Brüssel. Allzu viel Konkretes an EU-Hilfe für Italien ist bei den jüngsten diesbezüglichen Beratungen noch nicht herausgekommen. Bei einer Besprechung am Sonntag in Paris sicherten die Innenminister Frankreichs und Deutschlands Italien aber „ihre entschlossene Solidarität” zu.

Der Rest ist im wesentlichen Rhetorik und beschränkt sich auf Forderungen. So forderten die Teilnehmer an der Pariser Besprechung mehr Anstrengungen der EU bei der Ausbildung der libyschen Küstenwache sowie zusätzliche Unterstützung beim Aufbau von „Flüchtlings“lagern in Libyen. Darüber hinaus sollten „konkrete Optionen” geprüft werden, um Libyens Südgrenze besser zu überwachen.

Zudem wird vor einem Treffen der EU-Innenminister am Donnerstag ein Verhaltenskodex für private Hilfsorganisationen gefordert, die „Flüchtlinge“ vor der Küste Libyens inzwischen in großem Stil aufnehmen und nach Italien befördern. Auch Abschiebungen aus Europa mithilfe der EU-Grenzschutzbehörde Frontex sollen verstärkt werden.

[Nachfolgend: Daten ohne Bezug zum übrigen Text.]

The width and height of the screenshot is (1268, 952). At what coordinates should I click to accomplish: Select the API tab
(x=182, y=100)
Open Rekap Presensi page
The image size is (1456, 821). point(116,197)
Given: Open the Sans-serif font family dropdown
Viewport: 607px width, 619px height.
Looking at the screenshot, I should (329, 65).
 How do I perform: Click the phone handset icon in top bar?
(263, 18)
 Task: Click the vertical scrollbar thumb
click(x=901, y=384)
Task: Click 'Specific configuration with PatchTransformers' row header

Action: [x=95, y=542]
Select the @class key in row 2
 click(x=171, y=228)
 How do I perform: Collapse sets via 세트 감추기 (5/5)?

Als Nächstes will die EU-Kommission nun einen Aktionsplan vorlegen, sagte eine Sprecherin in Brüssel. Darin soll dargelegt werden, wie Italien von den anderen EU-Staaten besser unterstützt werden kann. Außerdem wird es am Donnerstag in Rom einen weiteren Gipfel zum Thema „Flüchtlinge“ geben.